Yes, DO look at me, for I am awesome! I had my annual fitness assessment with Barbara on Wednesday, and although I know it’s rude to brag, I’m totally bragging: I’ve lost TEN INCHES off my waist.
I was utterly astonished by the number. I’ve lost weight, yes – and losing somewhere between 24 and 30 pounds is impressive. But it’s not ten inches impressive. What had me fooled was that all the dense muscle I’ve been working on, of course, weighs more than the fat. I know that… but I’d lost track of the fact that it also takes up less space. Ten inches less.
I found it hard to tell people. I know from grim personal experience that when another woman tells me how well she’s doing physically, my happiness for her is tempered by jealousy and anger and shame. I hide it, of course, but I feel it just the same. And it’s inappropriate to go up to some male friend and shout about a smaller waistline; it sounds… sort of slutty.
So I called my friend Kevin, who is gay. He was thrilled for me and immediately agreed to go with me to buy clothes that fit. (Once again the value of a gay friend is proven to be beyond measure!)

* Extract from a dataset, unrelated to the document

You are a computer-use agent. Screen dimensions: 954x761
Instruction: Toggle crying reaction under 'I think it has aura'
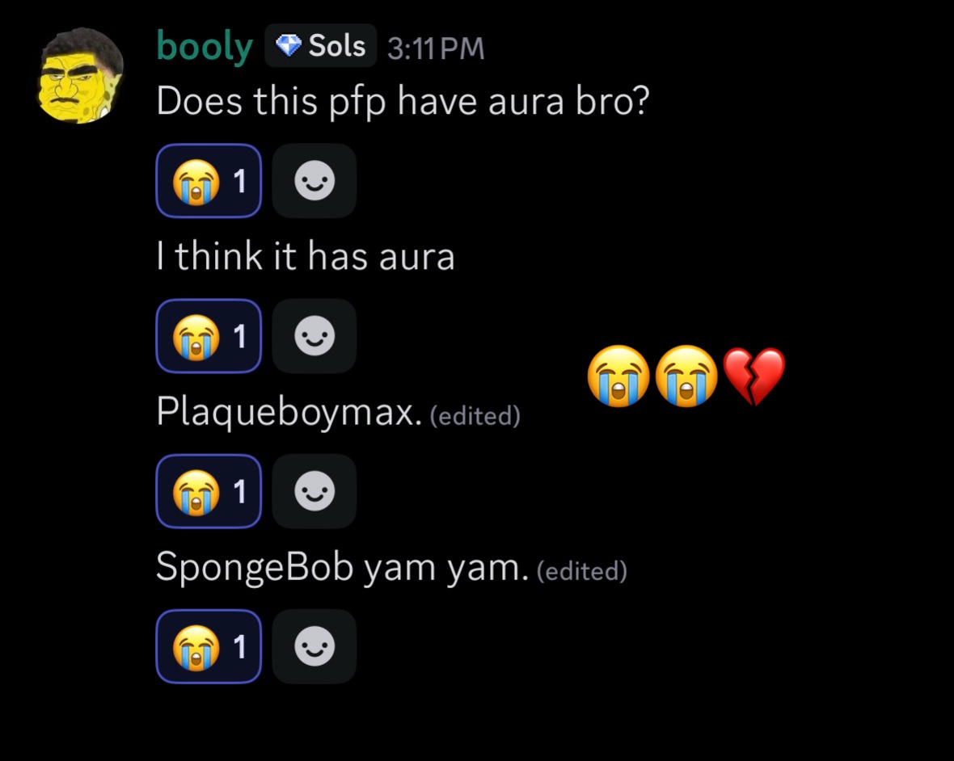pyautogui.click(x=209, y=335)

And now I’m blogging about it. I gave it a few days to think it over, and I’ve decided that if I can be honest about my failures, I should also be honest about my successes. I’d still have to be described as fat – a 45-inch waistline is only glorious when compared to a 55-inch waistline – but I see such exciting progress that now I’m hungry for more.
That’s got my determination all fired up. Nothing succeeds like success.
PS: I asked Barbara if she’d like to sign her work; I could get a Sharpie and she could write her name on my waist. She immediately said “Let’s make it a tattoo!” I love Barbara…
But I’d need a LOT of tattooing, because while Barbara is the chief architect of the lessness of me, I’d also need Chip the nutritionist to sign, and Gwynn, the therapeutic masseuse, and Grace the pilates instructor/personal trainer, and Chad who teaches the stretch class. And Patrick who did my assessment when I was ill. And Devin at the front desk who greets me like a sister. And Mario. And Penny. And Jorge who assessed my feet. Alas, my waist is no longer big enough to give thanks to all the people at Body Dynamics who have played a role in shrinking me!